Being in good spirits this afternoon, I decided to strike up a conversation with the driver of this taxi by asking him about his collection of Buddhist amulets and small statues of revered monks on his dashboard. According to the cabby, most of them are there to protect him from evil spirits. But after answering my initial question, he gave me the cold shoulder. I hope that he didn't consider me to be one of the "evil spirits" to which he was referring.
It has been more than a week since Thailand lost one its most revered monks, Luang Phor Koon. Many Thais, including taxi drivers, have long looked to him for guidance, especially relating to finances as he was known for his ability to raise millions of baht to build temples and schools in Nakorn Ratchasima Province where he was an abbot at Wat Ban Rai. Born in 1923, he dedicated most of his life to studying Buddhist teachings and to helping the needy. He will be missed by many, but his memory will live on in the hearts of many Thais and in the form of amulets, small statues, and stickers in Bangkok taxis.

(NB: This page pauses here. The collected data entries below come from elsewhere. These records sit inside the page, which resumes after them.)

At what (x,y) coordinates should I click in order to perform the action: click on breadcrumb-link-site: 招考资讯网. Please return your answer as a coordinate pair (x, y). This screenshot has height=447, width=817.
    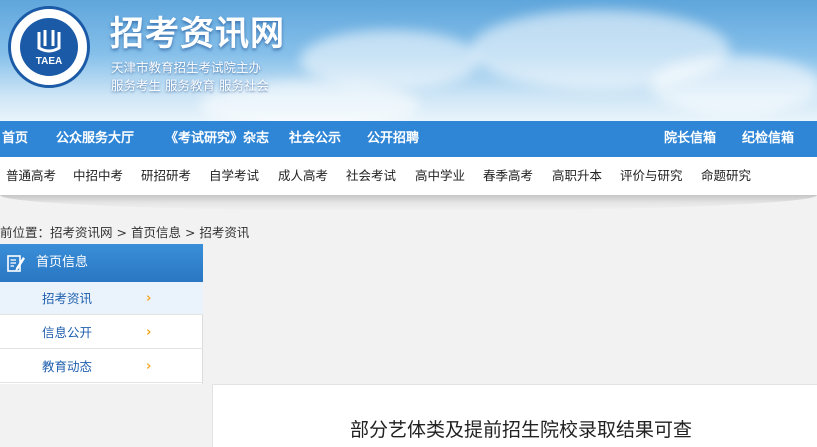
    Looking at the image, I should click on (82, 232).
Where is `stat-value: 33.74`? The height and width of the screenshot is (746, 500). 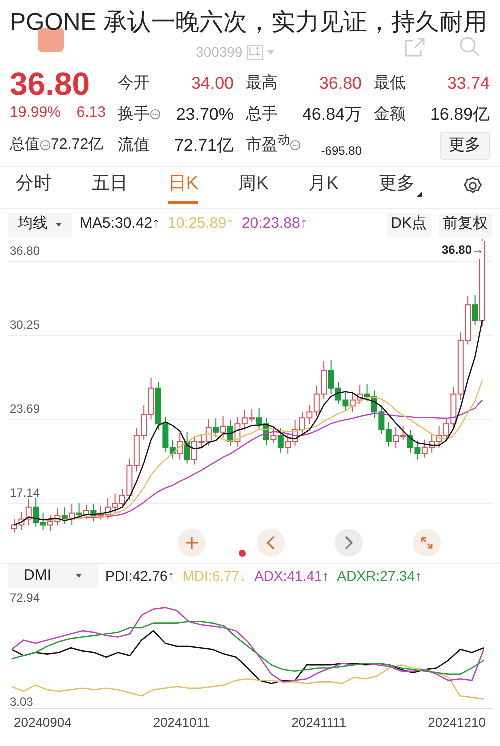
stat-value: 33.74 is located at coordinates (468, 84).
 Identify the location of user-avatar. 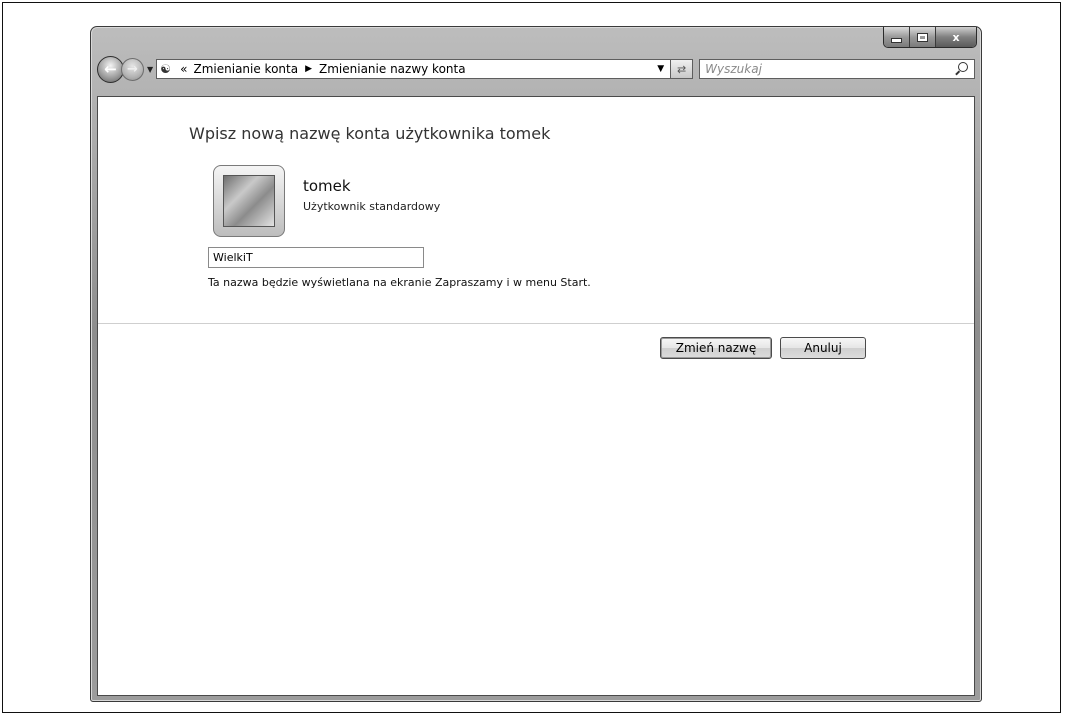
(249, 201).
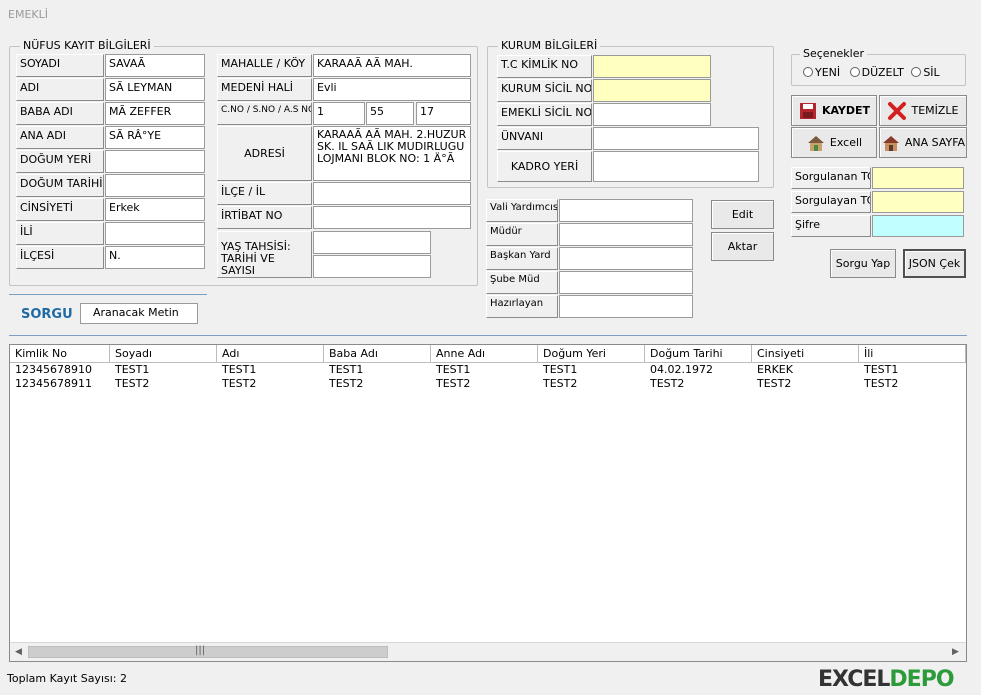 The height and width of the screenshot is (695, 981). What do you see at coordinates (808, 110) in the screenshot?
I see `floppy-disk-icon` at bounding box center [808, 110].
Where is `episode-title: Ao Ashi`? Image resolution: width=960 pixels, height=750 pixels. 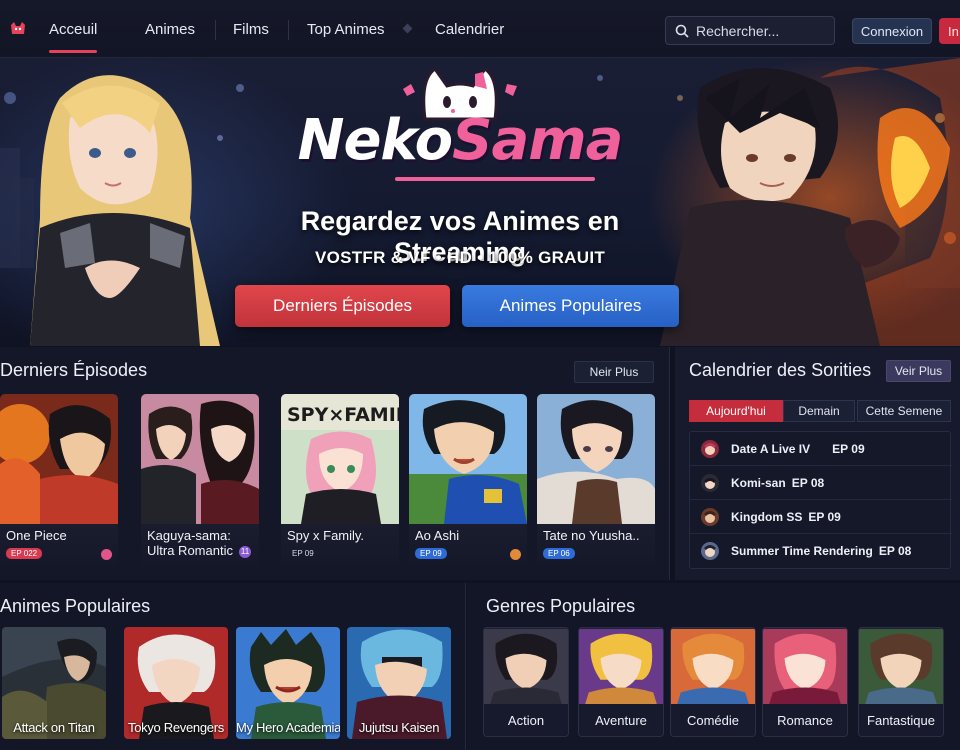
episode-title: Ao Ashi is located at coordinates (438, 536).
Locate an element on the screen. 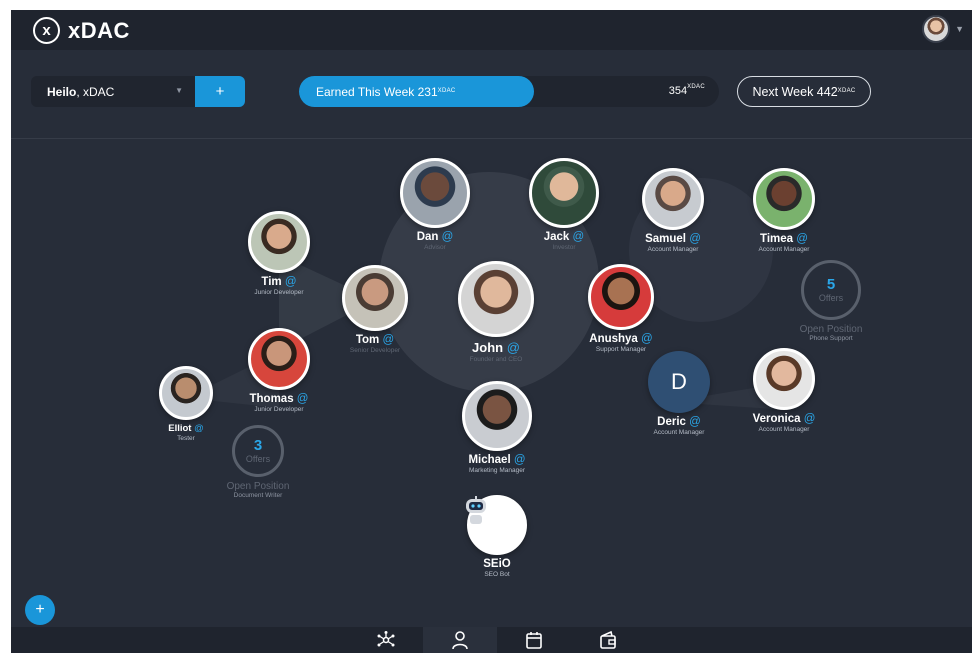 The image size is (976, 653). michael-avatar is located at coordinates (497, 416).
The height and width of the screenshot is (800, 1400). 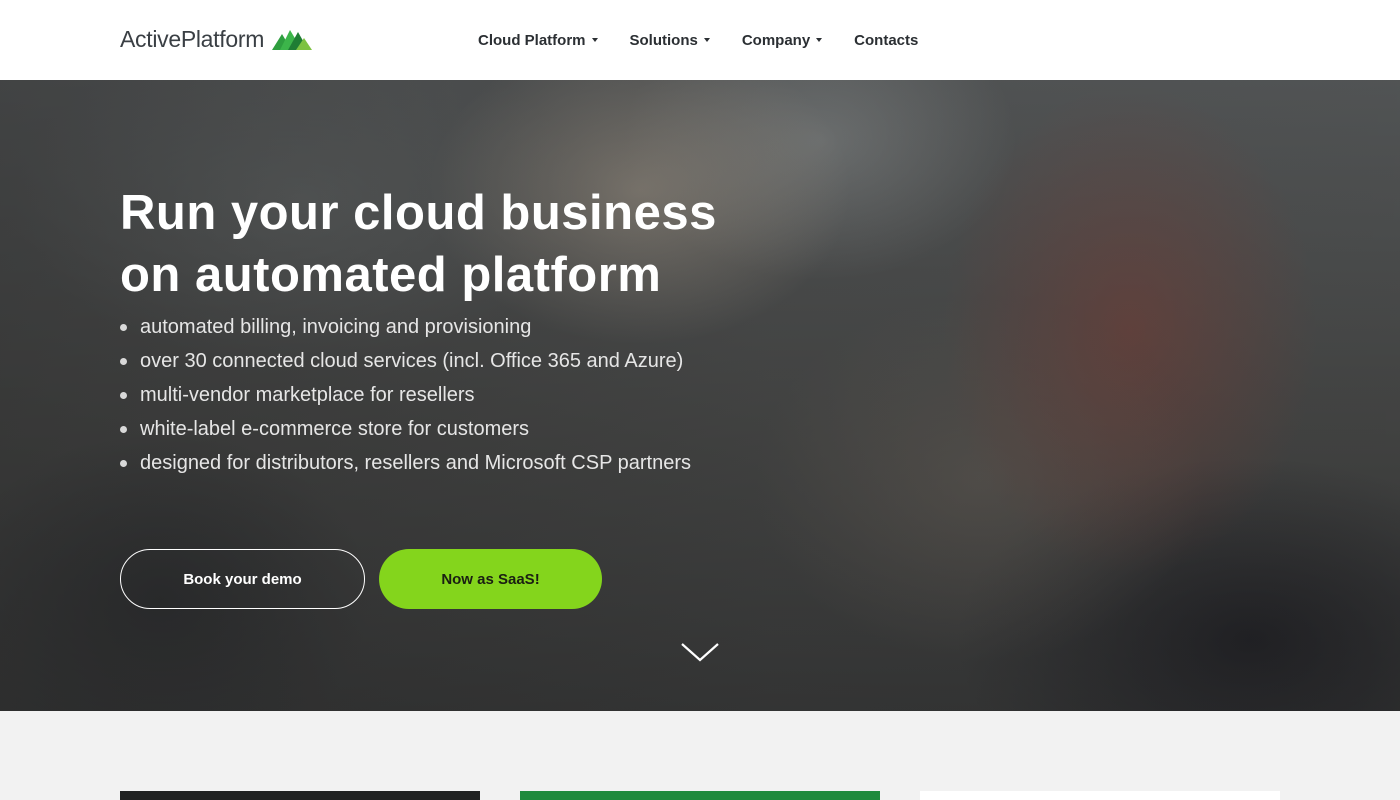 I want to click on nav-solutions: Solutions, so click(x=670, y=40).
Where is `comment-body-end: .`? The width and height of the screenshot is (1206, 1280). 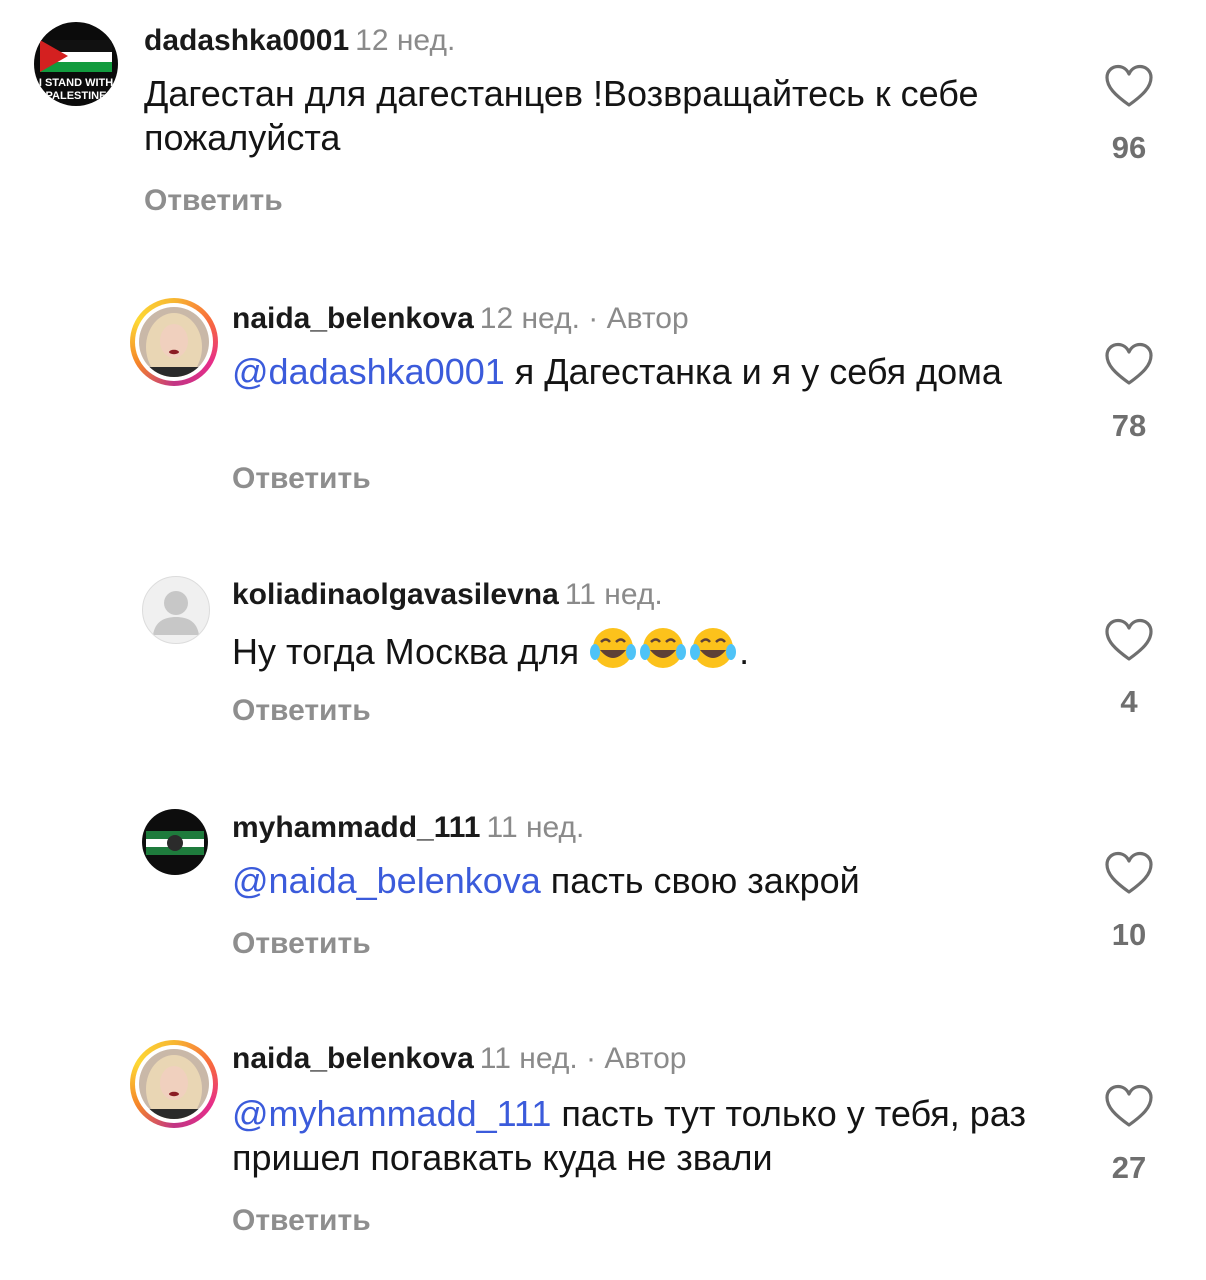
comment-body-end: . is located at coordinates (744, 652).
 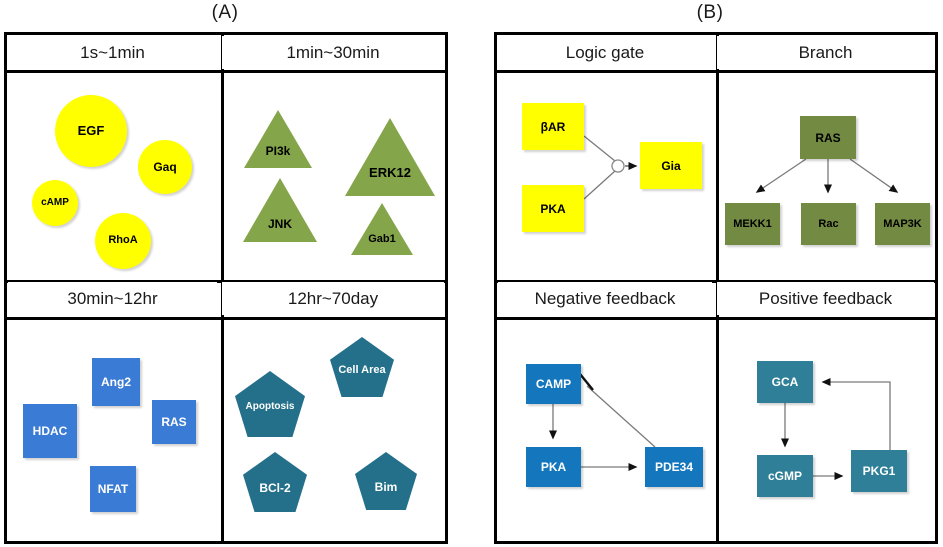 What do you see at coordinates (275, 488) in the screenshot?
I see `node-label: BCl-2` at bounding box center [275, 488].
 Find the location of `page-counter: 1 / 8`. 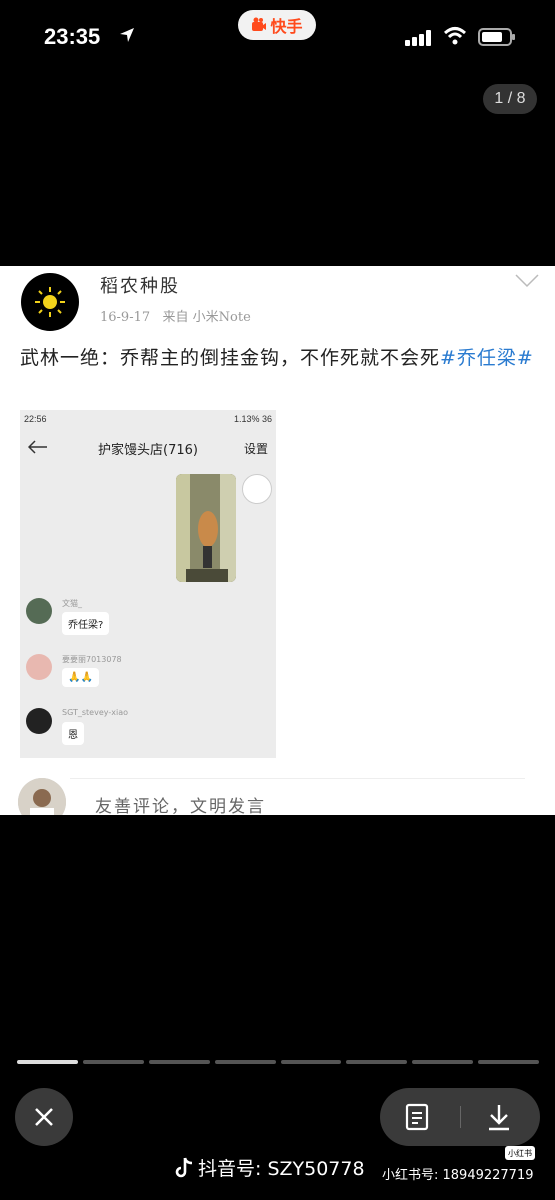

page-counter: 1 / 8 is located at coordinates (510, 99).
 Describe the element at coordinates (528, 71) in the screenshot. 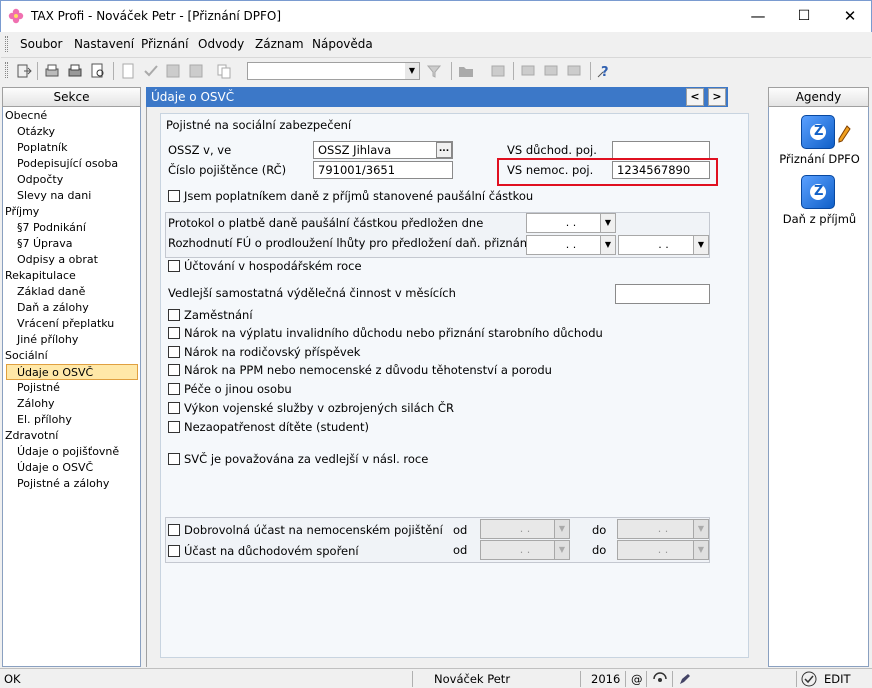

In Thai culture, two always packs more punch than one. After all, this is the home of the original Siamese twins. In the local language, words are often repeated for emphasis, and even when English is used, you often hear the "same same" words spoken twice. In the case of Bangkok taxis, it is common to see duplicate decorations on dashboards and in the back of cabs. I'm wondering if these cloned characters and twin talismans are supposed to bring double the luck, or did the cabbies simply pick them up at "Buy one, Get one" sales.